Finished steel imports from Europe and South America have remained brisk since they were first triggered by American tariffs. “We’re also paying attention to steel and other components required for the auto industry that normally come out of Ukraine or Russia,” Hamilton adds. “We believe there’s already a pent-up North American demand for automobiles (see RO/RO section), household appliances and other steel-related items.”
On the tip of Lake Superior, the Port of Thunder Bay is continuing to develop its niche in the breakbulk, project sector to complement its base cargo of grain.
While its total traffic in 2021 of 8.5 million tons was about 6% lower than 2020 due to lower grain volume, general cargo handled at the Keefer Terminal soared to 44.069 tons versus 17,146 tons in 2020. Shipments of steel products notably gained significantly along with phosphate fertilizer.
“Success in transporting general cargo, particularly valuable dimensional pieces, depends on safe and secure handling,” said port CEO Tim Heney.
In 2022, oversized cargo from Europe is expected with more wind-turbine installations scheduled for Alberta, which has become Canada’s most wind-powered province. “We’re also shipping components to Saskatchewan and the Northwest Territories,” Heney adds.
In addition, increased activity in the Alberta oil sands is prompting orders for European piping and other components. The port continues to receive more rail products from Spain, with that trade establishing itself since the U.S. tariffs on steel. Likewise, specialty steel imports from Luxembourg and elsewhere in Europe are increasing to supply large construction projects
The Port of Windsor handled 4.2 million tons of cargo in 2021, with the breakbulk sector led by steel in the forefront. Steve Salmons, CEO of the Windsor Port Authority, said steel shipments for the year jumped 300% compared with 2020, to 200,000 tons, while aggregate shipments were up 12% to 1.5 million tons.
“The amount of steel and construction materials coming through the port tells you that our country is on the build, with roads, buildings and residential homes all under construction,” Salmons said. “There is a huge change in demand for steel. We had two ships delivering steel in 2020 and 12 ships (in 2021). It really speaks to the recovery of the Canadian economy.
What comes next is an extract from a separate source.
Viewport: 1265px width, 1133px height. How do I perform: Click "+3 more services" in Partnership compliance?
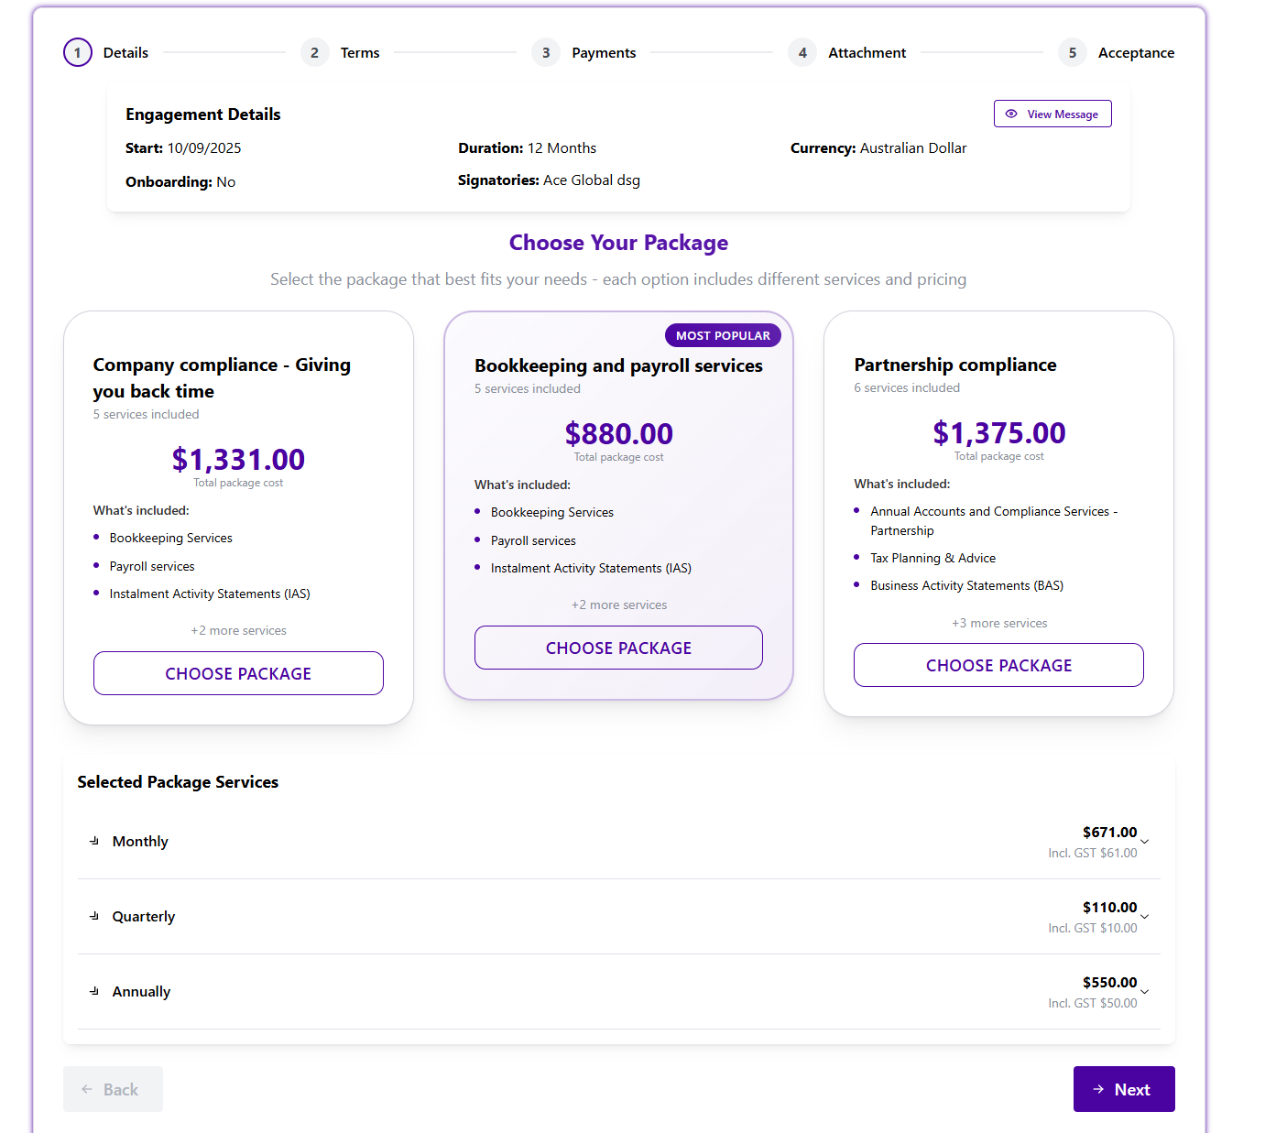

We fully expect ongoing construction of the Gordie Howe International Bridge and local major road projects will once again keep steel and aggregate demand at sustained volumes”
The Port of Toronto experienced another good year in 2021, with brisk steel business and bulk imports of cement, sugar and salt moving through the port and directly into the heart of the city.
“We saw a marked increase in imports of steel cargo transiting through the port to construction sites throughout the Greater Toronto Area,” said Geoffrey Wilson, CEO, PortsToronto. “Whether providing the sugar for our coffee, the salt for our roads or raw materials, the Port of Toronto will continue to play an essential role in our national transportation chain in 2022.”